Teaching your parakeet to talk:
(Taken from http://www.wikihow.com/Teach-Parakeets-to-Talk)
- Have more than one parakeet. Parakeets can develop their ability to speak by talking to other birds, so it’s a good idea for you to have two or three birds. If you can’t have that many birds, put a mirror in the cage. However, you must take out the mirror before you start teaching it how to talk. Unless you want your parakeet to bond with you.
- Make friends with your bird, also, make sure to spend time with him, speak to him, and to keep him comfy in your home. He/she is apart of your family, too. If you don’t want another bird, then put mirrors in the cage. They are attracted to shiny things.
- Speak clearly and slowly, with only one word at a time, repeating the word or phrase.
- Note that they are best with the consonants d,t,k,p, or b. A simple phrase like “Hi, how are you?” won’t help because it is hard for your bird to say it. It’s a good idea to teach the bird it’s name first,do this by saying it’s name over and over.
- Speak to your bird for a few minutes, and train him for about half an hour a day or your bird may get bored and could become less willing to learn.
- During lessons, be careful not to get it distracted.Do this by covering three sides of the bird’s cage with a cloth.
- Don’t move onto a second word or phrase until he can say it correctly about three times in a row.
- Be patient; once it has learned a few words or more, it will take less time to learn other words.
- Try and get him to name an object(Hand,Ball,etc.) an object’s color,or even your name! Again, it’s a good idea to get them to say there name first. Make him recognize his new family, teach him their names, and much more! To get your parakeet to say the name of an object, tell him what object it is, like a pen, and try to get him to repeat it three times correctly.
- Do not try force your parakeet to talk, many parakeets never learn to talk, but it’s fun to try!

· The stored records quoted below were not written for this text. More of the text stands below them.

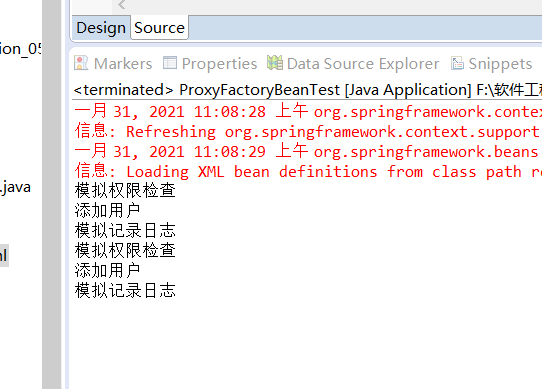Click the gray sash between the panels
The width and height of the screenshot is (542, 389).
pyautogui.click(x=52, y=194)
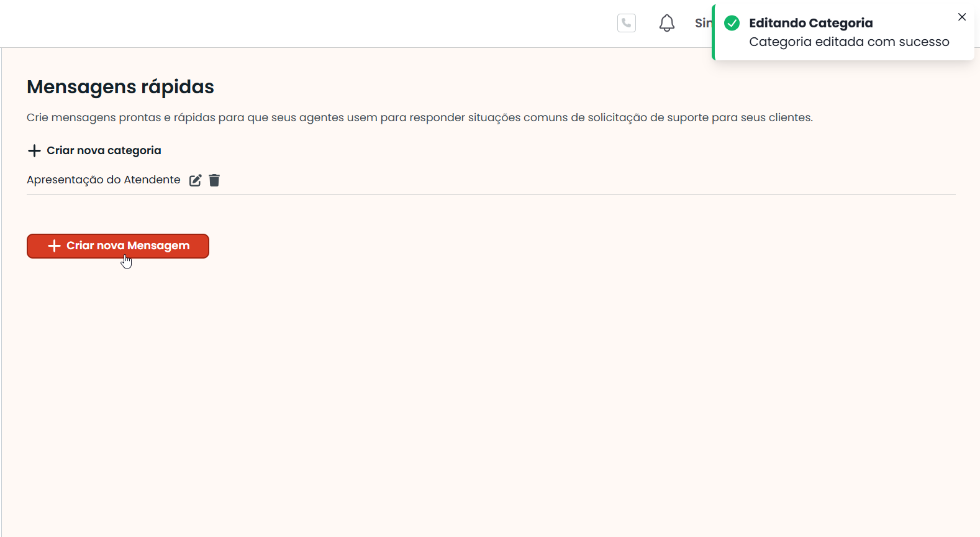Viewport: 980px width, 537px height.
Task: Select the Apresentação do Atendente category name
Action: pos(103,180)
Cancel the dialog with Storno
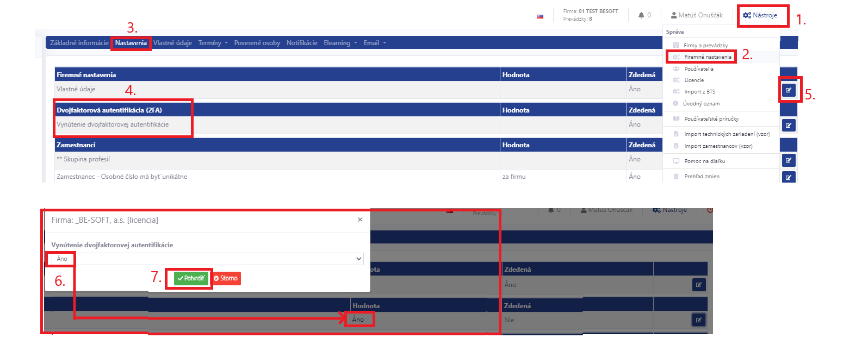 coord(226,278)
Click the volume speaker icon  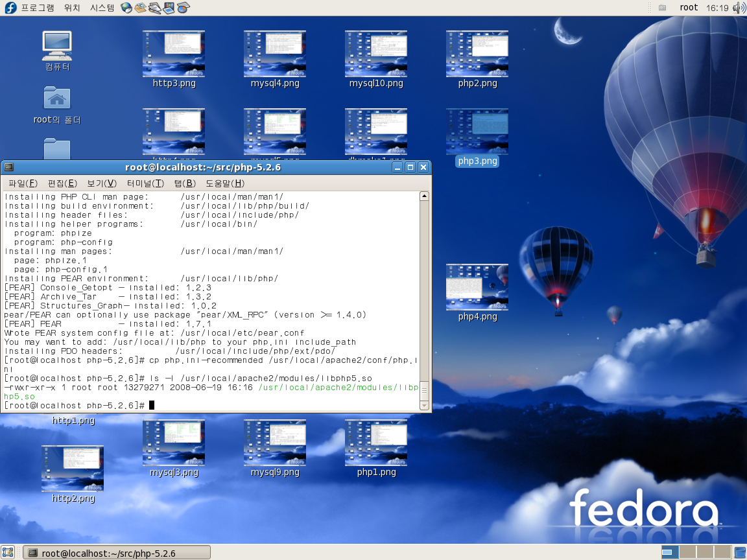click(738, 8)
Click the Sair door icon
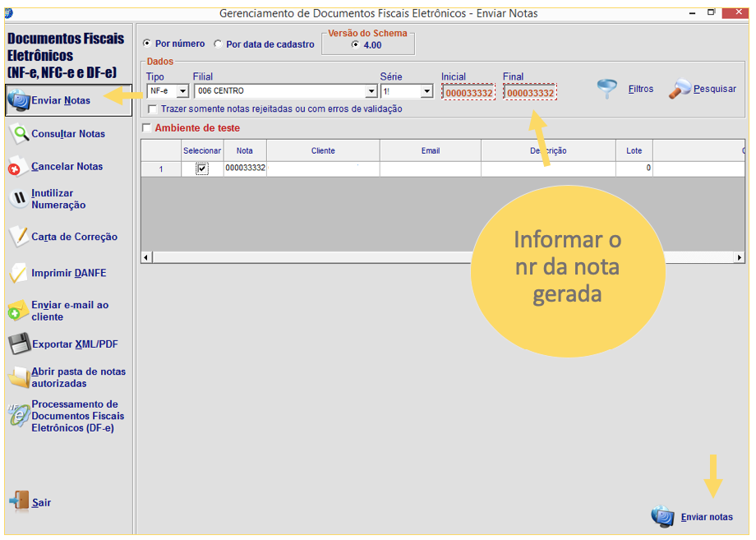Image resolution: width=756 pixels, height=540 pixels. [18, 502]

- REWARD your parakeet if he/she says what you tell him to. Parakeets LOVE millet sprays.
- Whatever you do, don’t shake or pull the tail feathers of your parakeet. No matter how mad you get, no matter how naughty your budgie is, never do anything that could harm it. Doing so may kill your budgie or cause brain damage.
- After you teach him to speak, get him to say something like “What’s up, doc?” or something silly like that. It’s fun and you can put on a show!